My natural hair journey
Since I was a little girl my hair has always been a topic of conversation. I was that little girl with the apple head and mane full of curls. Remembering back when I was 4 years old, being the only girl in school with huge hair and the weird looks I would get from other girls in my class. To me, my hair was normal but once I was around my classmates I noticed straight hair was the thing. My mom was protective over people touching my hair so she would always have my hair in protective styles (box braids,corn rows, twist, in-braids, french braids etc. you name it).
I had my first huge chop when I was entering my fourth grade year. Honestly couldn't stand combing through my hair, I would literally brush it and pull it back into a bun and slick down the front with gel and call it a day. My mom was tired of me not taking care of my hair this summer, making it clear that she wasn't going to deal with struggling to comb through it. So she took a scissor to my hair in the shower and went to town. As my hair hit the tub, I cried telling her to stop and she explained to me why she was doing it to teach me to take care of my hair. At this age my hair was curly and at the the top of my butt. When she was finished cutting, my hair was shoulder length and puffy, and that made me cry even more.
Looking back I understand the lesson in cutting it off because it would be like a cat fur in the center of my head. So, I rocked short hair the rest of that summer and didn't even miss it once I accepted the fact it will grow back. My mom was also teaching me the importance of letting go and knowing that it will grow back and it did triple time. Naturally my hair grows like wildfire, I was raised greasing my scalps on Sunday and deep conditions so there was always a regiment. At the end of the day she always said to me it's just hair.
During elementary I noticed more and more every year I couldn't wait for fall/winter to hit so I can straighten my hair without it being a waste of $75 dollars. Yes, 75 bucks is how much I use to have to pay in order to get my hair laid by dominicans. For the length and texture of my hair at 9 my mom was paying an arm and a leg for a blow out that didn't last long because I was that kid that would get a fresh blow out and be at a block party in Harlem or Brooklyn the next day, sweating it out in dance competitions. So, when I wanted to switch my look up and I would honestly dread it because being popped with the comb or hit with a brush (because my mom would get annoyed her arms were hurting) or I didn't have my head turned a certain way.

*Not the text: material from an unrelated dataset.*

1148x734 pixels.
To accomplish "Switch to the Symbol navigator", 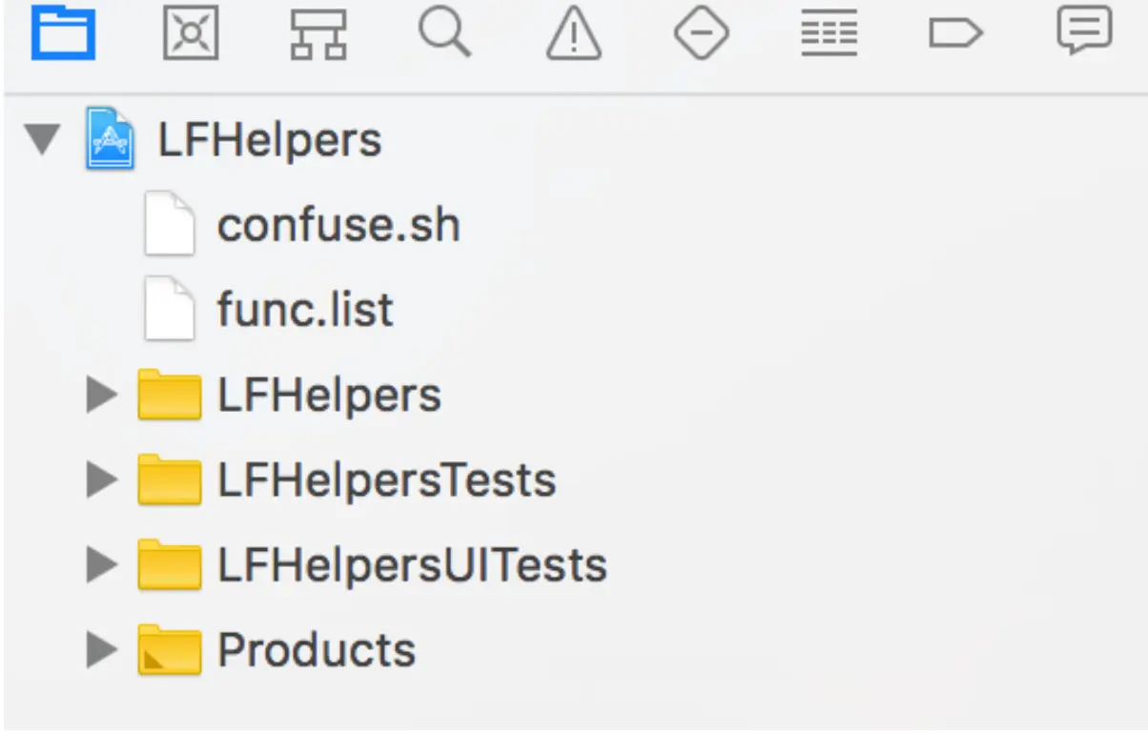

My hair was constantly in different styles and when I wasn't going to the salon mom would section my hair in parts, blow one piece out at a time and then lay my hair on the iron board and iron my hair. Yup, I said it IRON. That's before flat irons were a thing. Right before entering High School in New Jersey, I told my mom I wanted my hair as straight as Tia and Tamara whom I looked up to since I was like 4 or 5 years old. So, my mom decided to put a perm in my hair that knocked out my curls for 2 years straight. When I say my hair was fried noodles, it was exactly that no curl at all.
My first two years of high school I went through a stage of hating my hair because of how broken off it was, so here it goes again my sophmore year I went for another chop and by the time my Junior year hit my curls were back and better than before. Now that I had my curls back, finding products that were meant for curly hair was non-existent. I used tons of dominican hair products and mousse to keep my hair well conditioned and tamed. By the time I was entering college, my hair was back and forth from my lion mane to straight, thats when I started to gain a greater appreciation for having the ability to be versatile and not damaging my hair.

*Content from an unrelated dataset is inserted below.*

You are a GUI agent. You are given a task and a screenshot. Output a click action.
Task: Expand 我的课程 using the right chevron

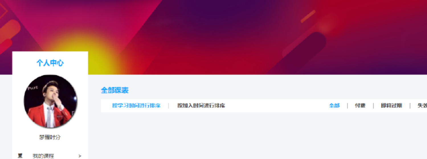80,156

Overall, I have to say this is by far the hardest topic for me to speak on. This blog post took me a week to complete because speaking on my hair journey just felt so vein to me, like the importance of hair -- yes, hair some women are taught to glorify but, in my household my parents always taught me the importance of always being humble and not allowing physically features to rule me. As much as I've accepted myself entirely talking about the things I went through with my hair to get to where I'm at now, brings so many different feelings for me. Every time I've cut my hair in my life it has made me feel less heavy and free.

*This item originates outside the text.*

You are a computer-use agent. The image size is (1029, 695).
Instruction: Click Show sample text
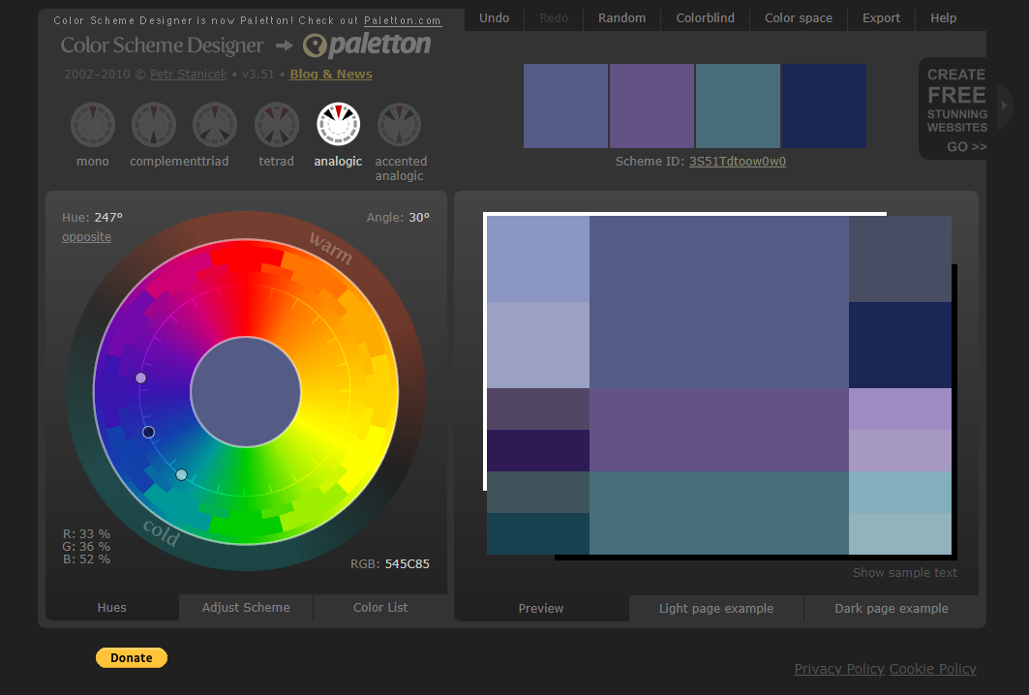[x=904, y=573]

I hope that anyone traveling down the natural hair lane, you love yourself no matter what stage you're at in your hair journey. Always remember it will grow back, your texture may not be the same as the next but, it makes you unique and theres no such thing as "GOOD HAIR" anyone can have "good hair" if its being taken care of properly. Know that you are beautiful and you have so much to offer the world outside of your mane, your mane is just an added bonus.